- TO-DO LIST:
A. Render this sentence from the SNCF train data page in Spanish: "The SNCF (National Society of French Railways) is France's national state-owned railway company."
B. Write the next part of the SNCF train data page, picking up after its final sentence.

- DOCUMENT TEXT:
──────
The SNCF (National Society of French Railways) is France's national state-owned railway company. Founded in 1938, it operates the country's national rail traffic along with Monaco, including the TGV, France's high-speed rail network. This dataset covers 2015-2018 with many different train stations. The dataset primarily covers aggregate trip times, delay times, cause for delay, etc., for each station there are 27 columns in total. A TGV route map can be seen here.
The source data set is available from the SNCF. Check out this visualization of it. This has been used in a tidy tuesday previously. The full data set is available but we will work with a subset.
from collections import Counter
import janitor
import os
import pandas as pd
import seaborn as sns
# allow plots to appear directly in the notebook
%matplotlib inline
First, we run all the methods using pyjanitor's preferred call chaining approach. This code updates the column names, removes any empty rows/columns, and drops some unneeded columns in a very readable manner.
chained_df = (
pd.read_csv(
"https://raw.githubusercontent.com/rfordatascience/tidytuesday/master/data/2019/2019-02-26/small_trains.csv"
) # ingest raw data
.clean_names() # removes whitespace, punctuation/symbols, capitalization
.remove_empty() # removes entirely empty rows / columns
.rename_column("num_late_at_departure", "num_departing_late") # renames 1 column
.drop(columns=["service", "delay_cause", "delayed_number"]) # drops 3 unnecessary columns
# add 2 new columns with a calculation
.join_apply(
lambda df: df.num_departing_late / df.total_num_trips,
'prop_late_departures'
)
.join_apply(
lambda df: df.num_arriving_late / df.total_num_trips,
'prop_late_arrivals'
)
)
chained_df.head(3)
year | month | departure_station | arrival_station | journey_time_avg | total_num_trips | avg_delay_all_departing | avg_delay_all_arriving | num_departing_late | num_arriving_late | prop_late_departures | prop_late_arrivals | |
---|---|---|---|---|---|---|---|---|---|---|---|---|
0 | 2017 | 9 | PARIS EST | METZ | 85.133779 | 299 | 0.752007 | 0.419844 | 15 | 17.0 | 0.050167 | 0.056856 |
1 | 2017 | 9 | REIMS | PARIS EST | 47.064516 | 218 | 1.263518 | 1.137558 | 10 | 23.0 | 0.045872 | 0.105505 |
2 | 2017 | 9 | PARIS EST | STRASBOURG | 116.234940 | 333 | 1.139257 | 1.586396 | 20 | 19.0 | 0.060060 | 0.057057 |
Now, we will import the French data again and then use the methods from the call chain one at a time. Our subset of the train data has over 32000 rows and 13 columns.
──────
- GIVEN MATERIAL:
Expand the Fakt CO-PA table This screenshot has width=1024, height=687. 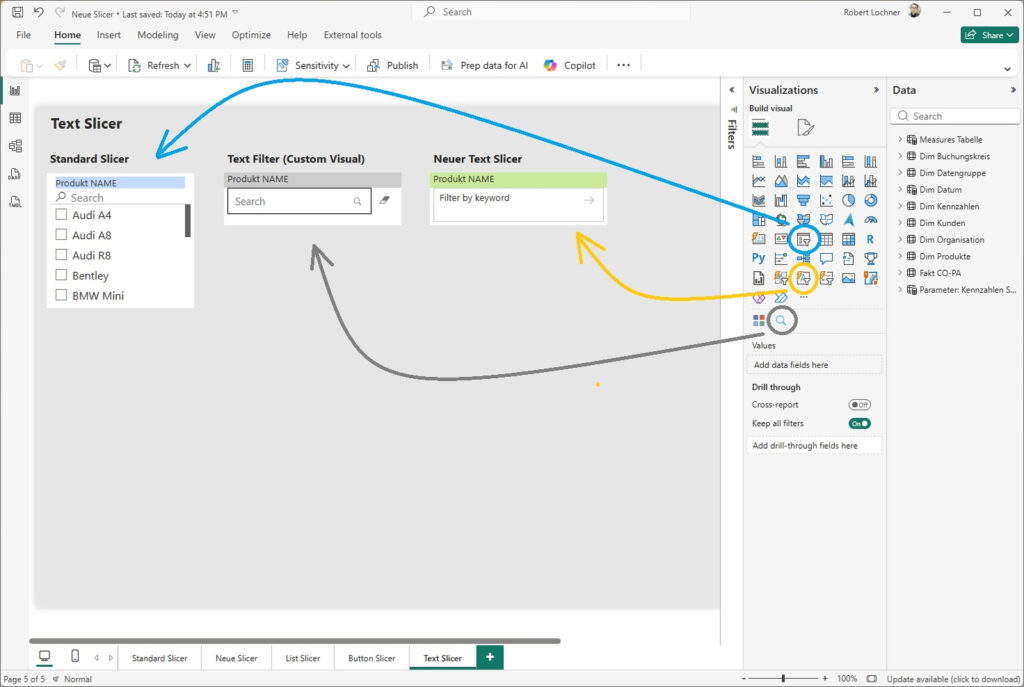[900, 273]
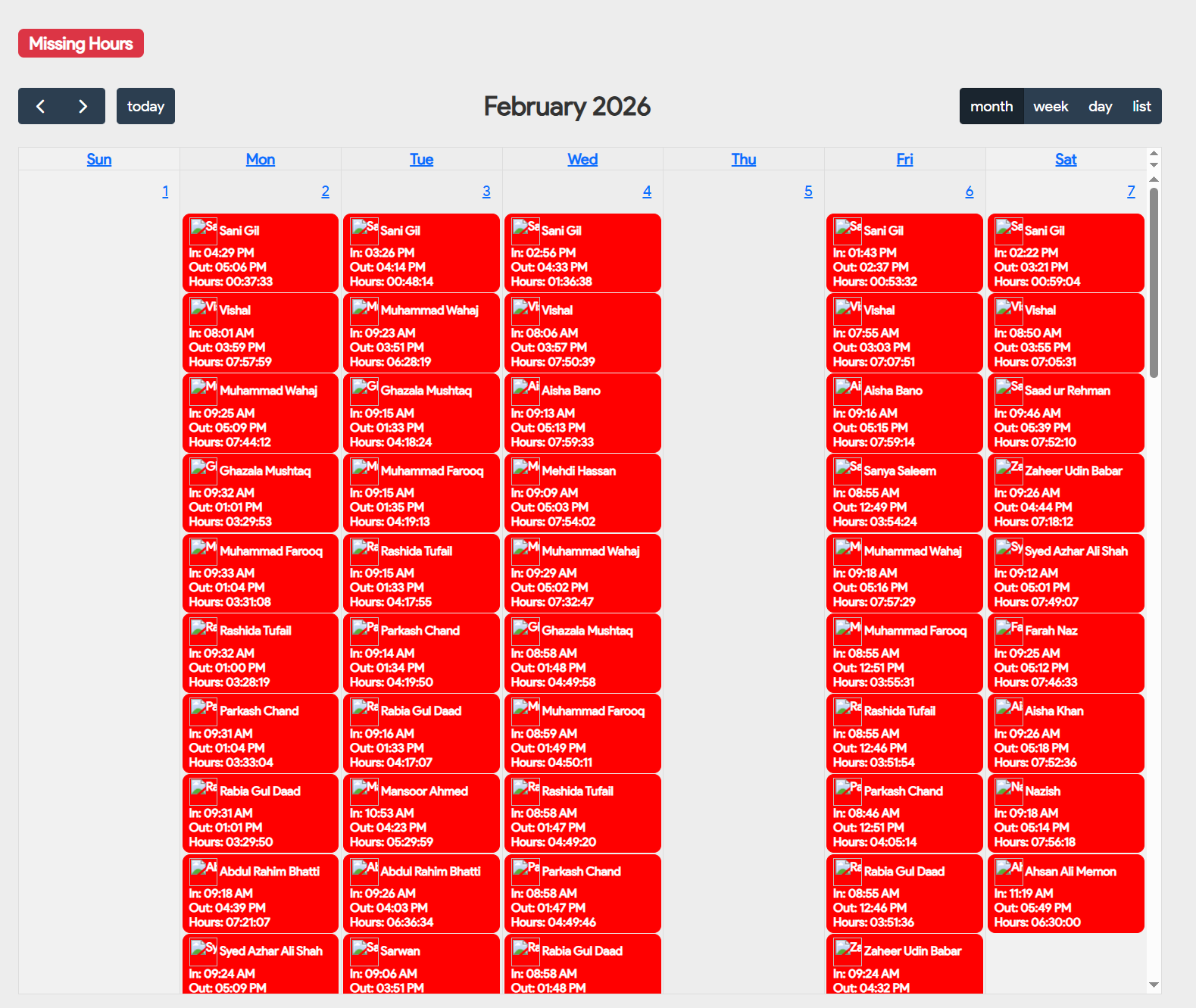
Task: Switch to week view
Action: (1050, 106)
──────
- TASK RESPONSES:
A. La SNCF (Sociedad Nacional de Ferrocarriles Franceses) es la compañía ferroviaria nacional de propiedad estatal de Francia.

B.
df = pd.read_csv(
"https://raw.githubusercontent.com/rfordatascience/tidytuesday/master/data/2019/2019-02-26/small_trains.csv"
)
df.shape
(32772, 13)
The clean_names method converts the column names to lowercase and replaces all spaces with underscores. For this data set, it actually does not modify any of the names.
original_columns = df.columns
df = df.clean_names()
new_columns = df.columns
original_columns == new_columns
array([ True, True, True, True, True, True, True, True, True, True, True, True, True])
new_columns
Index(['year', 'month', 'service', 'departure_station', 'arrival_station', 'journey_time_avg', 'total_num_trips', 'avg_delay_all_departing', 'avg_delay_all_arriving', 'num_late_at_departure', 'num_arriving_late', 'delay_cause', 'delayed_number'], dtype='object')
We rename the "num_late_at_departure" column for consistency purposes with the rename_column method.
df = df.rename_column("num_late_at_departure", "num_departing_late")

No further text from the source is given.